2. B-Tree Index Internals: What the Optimizer Actually Does
B-tree indexes are the default in PostgreSQL, MySQL, and most relational databases. Understanding their structure explains why certain queries use indexes and others don't:
-- B-tree index on (customer_id) for orders table
--
-- Structure (simplified):
-- [50]
-- / \
-- [25,30] [75,80]
-- / | \ / | \
-- [10-24] [25-29] [30-49] [50-74] [75-79] [80-99]
-- ↓ ↓ ↓ ↓ ↓ ↓
-- (row pointers to actual table data)
-- Query: SELECT * FROM orders WHERE customer_id = 42
-- Optimizer path: Root → [50] → left child → [30-49] → row lookup
-- Cost: O(log n) traversal + 1 random I/O for row fetch
The B-tree is sorted, which enables three query patterns: equality (customer_id = 42), range (customer_id BETWEEN 30 AND 50), and prefix (customer_name LIKE 'John%').
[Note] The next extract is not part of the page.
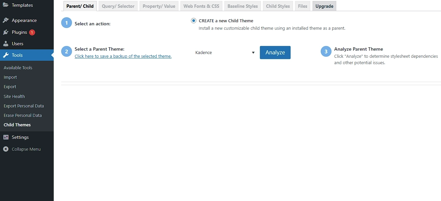Image resolution: width=441 pixels, height=201 pixels.
Task: Click the Users person icon
Action: [6, 44]
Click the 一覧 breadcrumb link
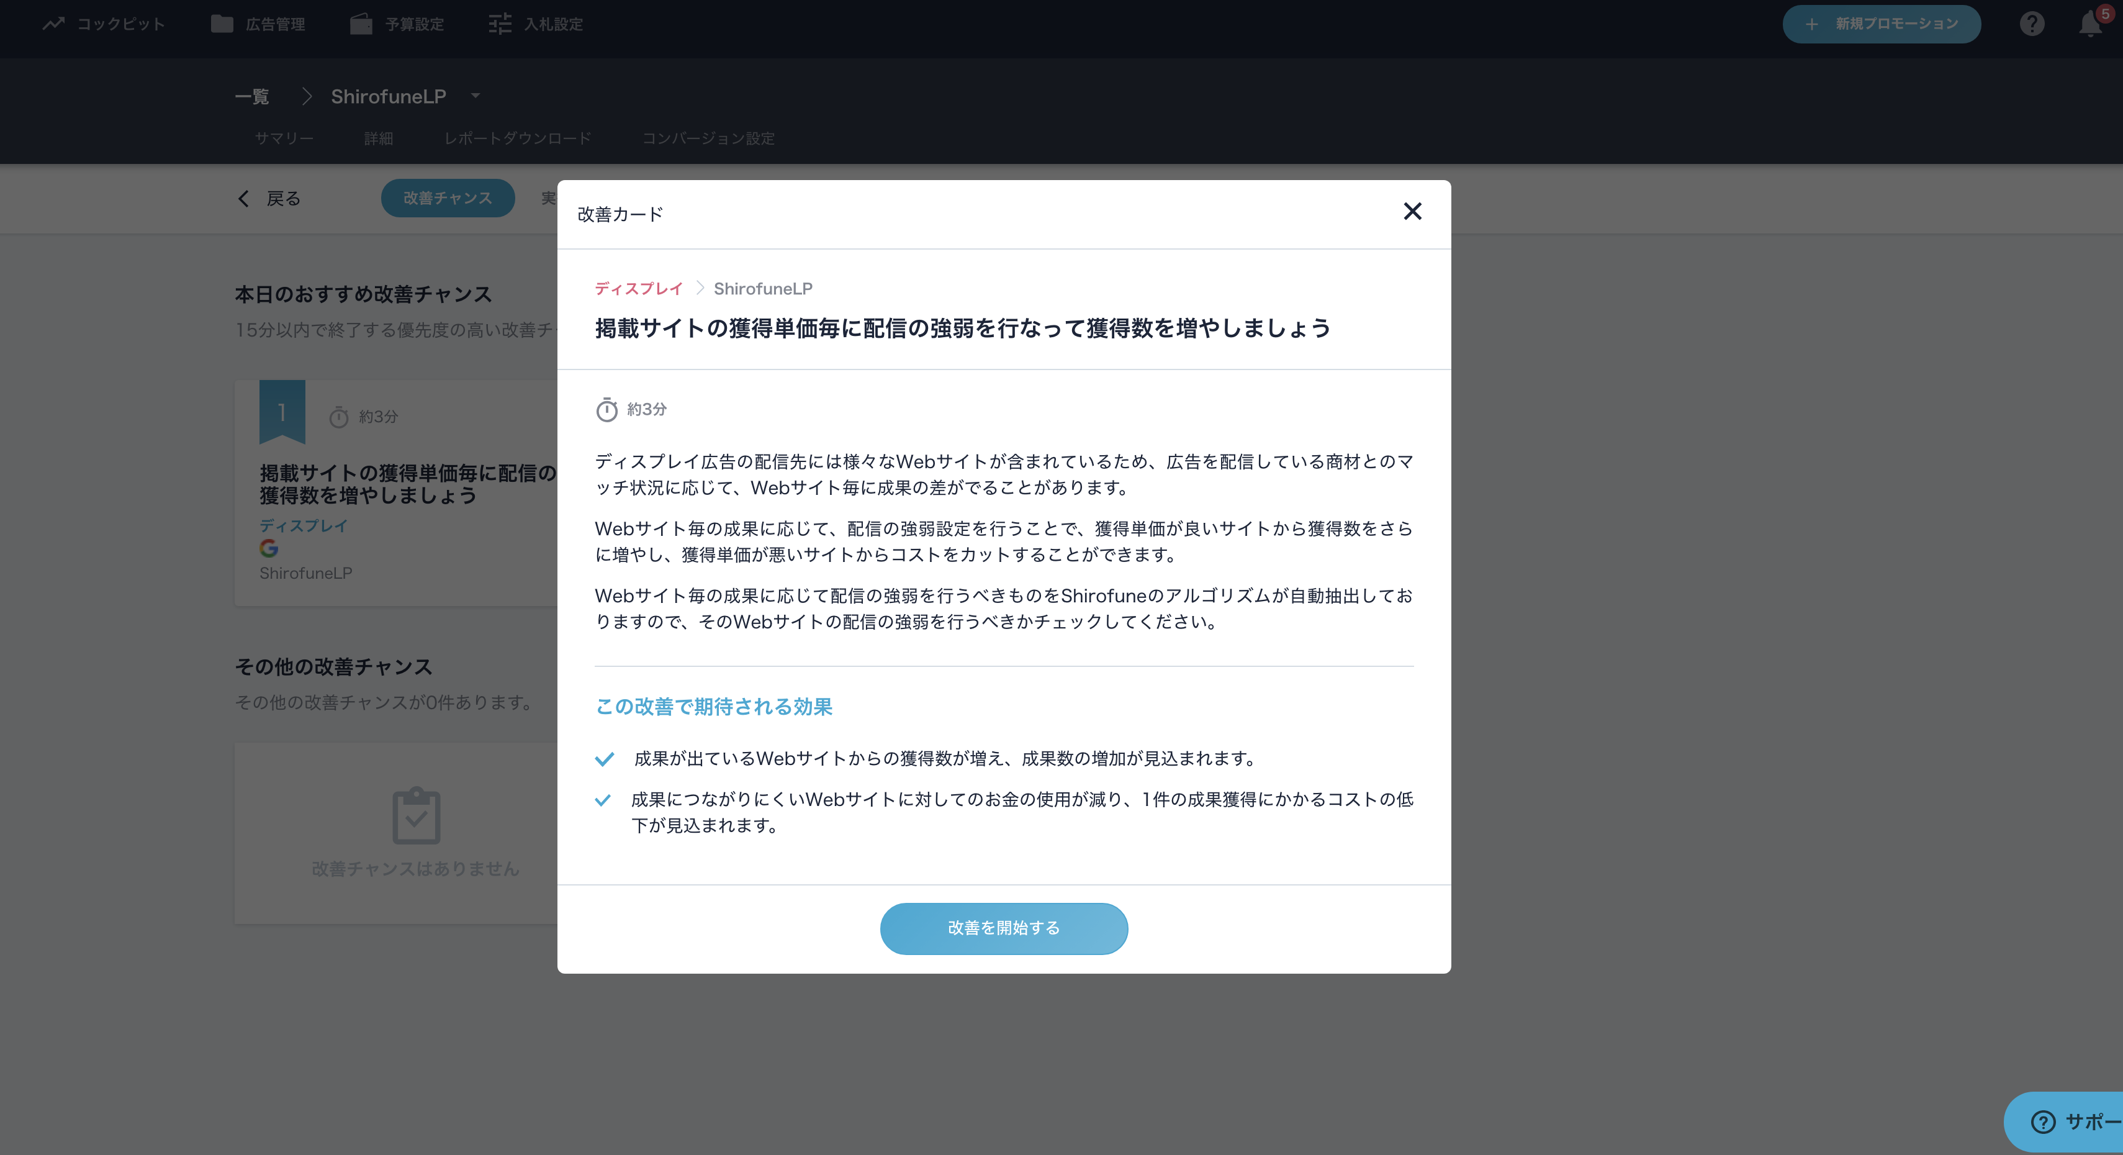 click(251, 96)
It does NOT efficiently support: suffix (LIKE '%Smith'), inequality on multiple columns, or functions on columns (WHERE YEAR(created_at) = 2026).
3. Composite Index Column Ordering: The Left-Prefix Rule
Composite indexes (indexes on multiple columns) follow the left-prefix rule: the index can only be used if the query filters on a left prefix of the indexed columns. This is the most misunderstood aspect of indexing:
-- Composite index
CREATE INDEX idx_orders_customer_status_date
ON orders(customer_id, status, created_at);
-- ✅ Uses index (filters on left prefix)
SELECT * FROM orders WHERE customer_id = 123;
SELECT * FROM orders WHERE customer_id = 123 AND status = 'pending';
SELECT * FROM orders WHERE customer_id = 123 AND status = 'pending'
AND created_at > '2026-01-01';
-- ❌ Cannot use index efficiently (skips leftmost column)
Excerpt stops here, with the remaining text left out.